Nous avons aussi, en plus de notre groupe Facebook public où nous postons le programme de la semaine, créé deux groupes Facebook privés. L’un est dédié aux défis hebdomadaires : par exemple, se photographier déguisé pendant la semaine du carnaval. Ou faire des œuvres d’art avec des packs d’eau et de lait. L’autre concerne les activités quotidiennes pour rompre l’ennui : fabriquer des poissons d’avril en papier, confectionner des beignets ou des gâteaux et photographier sa production. Ces groupes Facebook permettent de faire vivre le lien noué au Havre des familles, de continuer à partager les bonnes idées. 

 Les effets du confinement

Le confinement a eu des effets positifs sur quelques familles. Il leur a permis de se poser, de s’apaiser, de prendre du recul, car elles couraient partout auparavant, entre démarches administratives, suivi des enfants, courses etc. D’autres, par contre, éprouvent beaucoup de difficultés dans le suivi des devoirs des enfants, témoignent de tensions parents-enfants. Ne pas pouvoir avoir un coin pour s’isoler, ni souffler hors de la maison, c’est très compliqué. Elles apprécient d’autant plus que Le Havre des familles soit resté en lien avec elles et n’hésitent pas à nous demander de l’aide.
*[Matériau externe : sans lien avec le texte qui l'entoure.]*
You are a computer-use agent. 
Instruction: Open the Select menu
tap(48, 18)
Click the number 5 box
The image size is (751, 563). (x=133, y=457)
La montée des violences familiales

Notre préoccupation du moment, c’est aussi la violence conjugale ou intrafamiliale exacerbée que vivent certaines familles en ces temps de confinement. Nous savons que les personnes se retrouvent démunies. Nous sommes très vigilants et à l’écoute, dans nos contacts quotidiens, sur ce qu’elles peuvent exprimer. Dans cette période un peu spéciale, nous constatons aussi la créativité des parents, les talents qui se révèlent. 

Engagée à 200 % 

Quant à moi, je n’ai pas hésité une seconde à poursuivre les activités du Havre des familles. Mon engagement est total ! Poursuivre malgré le confinement tombait sous le sens. Je ne vais certainement pas continuer ma vie de mon côté, comme si rien ne se passait. Justine et moi avons la chance de pouvoir continuer, avec les familles, en fonction de leur temps et de leurs besoins. Ces échanges et ces rencontres sont d’une grande richesse. Cela m’apporte beaucoup. Ils me permettent d’avancer dans ma mission auprès des familles, comme dans ma connaissance de leurs questionnements et de leurs préoccupations. Grâce à tout cela, je pose un nouveau regard sur mon travail

Au service des familles

Après huit ans passés dans le secteur de l’économie sociale et solidaire, en particulier, l’insertion par l’activité économique, Aurélie Lefrançois a pris en 2017 la coresponsabilité du Havre des familles, avec sa collègue Justine Vincent. Un changement d’orientation qui rejoignait ses aspirations à travailler dans le domaine de la prévention, auprès des familles.
Le Havre des familles a été créé en 2017 grâce à un partenariat entre la fondation et le Secours catholique. L’établissement bénéficie du soutien financier de la Ville du Havre, du département de Seine-Maritime, de la Caisse d’allocations familiales et du Commissariat à l’égalité des territoires.